A streak of electric blue flashed across the sky. Belle’s crystal lit up in the exact same shade. She understood that her hunch was right. Blue was not going to intervene.
“Redemption is possible for everyone,” declared the fairy, fluttering down beside Jiminy. “It’s the Dark One’s destiny, as well as Regina’s.”
Belle couldn’t stop herself. She got angry. “You mean to tell me that I have to stay here with Rumple believing I’m dead for the sake of that evil witch? How can she be redeemed? Surely you don’t expect her to tell him the truth!”
Jiminy touched his finger to his mouth, reminding her to lower her voice. There was a guard posted right outside. “Regina will change her ways in the Land Without Magic. Just like Rumpelstiltskin.”
Blue nodded. “Regina’s redemption is a necessary step toward the completion of his. Since he was the one who put her on the Dark path, he bears partial responsibility for it.”
Belle wished she could refute what she was hearing, but she knew that fairies didn’t lie. “Rumple couldn’t have corrupted her if she wasn’t willing,” she countered. “Besides, he must have had some purpose in mind. He always uses Darkness to defeat Darkness. That’s how he bends it toward Light.”
“Very true,” said Jiminy, “and Regina is a textbook case. She needed to tap into her Dark side to get out from under the thumb of her abusive mother.”

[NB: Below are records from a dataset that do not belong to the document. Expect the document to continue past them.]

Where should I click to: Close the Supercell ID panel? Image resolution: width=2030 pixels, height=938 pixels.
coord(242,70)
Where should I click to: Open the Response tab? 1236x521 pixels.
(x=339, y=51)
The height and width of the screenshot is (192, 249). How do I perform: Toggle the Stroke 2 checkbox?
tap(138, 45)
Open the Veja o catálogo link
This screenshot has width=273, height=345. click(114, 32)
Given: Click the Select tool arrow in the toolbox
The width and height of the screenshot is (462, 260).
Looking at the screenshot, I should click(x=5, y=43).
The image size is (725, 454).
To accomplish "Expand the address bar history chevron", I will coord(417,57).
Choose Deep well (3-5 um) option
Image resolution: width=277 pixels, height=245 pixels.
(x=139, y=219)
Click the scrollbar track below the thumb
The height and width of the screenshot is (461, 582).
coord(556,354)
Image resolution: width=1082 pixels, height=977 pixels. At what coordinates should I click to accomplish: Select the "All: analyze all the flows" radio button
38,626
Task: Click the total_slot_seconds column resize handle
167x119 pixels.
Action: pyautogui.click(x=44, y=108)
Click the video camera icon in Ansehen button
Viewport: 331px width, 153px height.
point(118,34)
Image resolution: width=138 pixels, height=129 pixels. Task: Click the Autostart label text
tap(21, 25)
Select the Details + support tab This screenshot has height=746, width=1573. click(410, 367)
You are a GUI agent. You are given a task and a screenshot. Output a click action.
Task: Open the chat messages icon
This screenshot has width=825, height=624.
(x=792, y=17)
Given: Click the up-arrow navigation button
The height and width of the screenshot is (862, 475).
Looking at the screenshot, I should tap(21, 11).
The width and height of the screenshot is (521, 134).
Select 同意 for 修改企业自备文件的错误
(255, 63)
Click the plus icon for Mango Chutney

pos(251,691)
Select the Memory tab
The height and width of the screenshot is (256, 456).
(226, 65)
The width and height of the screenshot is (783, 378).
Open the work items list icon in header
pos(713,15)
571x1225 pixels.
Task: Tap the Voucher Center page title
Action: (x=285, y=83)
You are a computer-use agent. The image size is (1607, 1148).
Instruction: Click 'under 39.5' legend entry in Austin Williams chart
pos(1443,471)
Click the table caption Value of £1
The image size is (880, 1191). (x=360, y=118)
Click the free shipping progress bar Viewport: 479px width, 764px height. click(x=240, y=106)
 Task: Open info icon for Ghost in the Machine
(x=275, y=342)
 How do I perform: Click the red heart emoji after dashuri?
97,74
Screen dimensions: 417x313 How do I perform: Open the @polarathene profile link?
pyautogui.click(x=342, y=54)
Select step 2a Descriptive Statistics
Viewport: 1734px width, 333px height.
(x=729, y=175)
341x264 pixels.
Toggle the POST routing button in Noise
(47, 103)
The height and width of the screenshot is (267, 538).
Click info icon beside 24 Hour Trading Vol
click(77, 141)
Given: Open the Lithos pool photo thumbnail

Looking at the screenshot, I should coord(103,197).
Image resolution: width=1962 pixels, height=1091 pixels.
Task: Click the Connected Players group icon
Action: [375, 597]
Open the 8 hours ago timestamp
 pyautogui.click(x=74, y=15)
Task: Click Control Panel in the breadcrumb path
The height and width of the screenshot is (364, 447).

“A ruthlessly ambitious witch,” said Blue. “She was the one who wanted her daughter on the throne. Regina had no interest. She never wanted to marry King Leopold. She was forced into it.”
Belle gave Blue a skeptical look. She knew what it was like to be the pawn of a parent’s social climbing. There were ways to resist. She escaped her own arranged marriage by going to live with Rumple. But she was stunned into silence when Blue finished the story.
“Regina tried to elope with her True Love, but her mother caught them in the act. She murdered him on the spot. Right in front of Regina.”
Belle gasped. She wouldn’t have believed it possible after everything Regina put her through, but she felt genuinely sorry for her. With a history like that, it was no wonder she was so bitter and twisted. But if she loved someone once, there might be a core of goodness left inside her. That was the key to her redemption. And ultimately, to Rumple’s.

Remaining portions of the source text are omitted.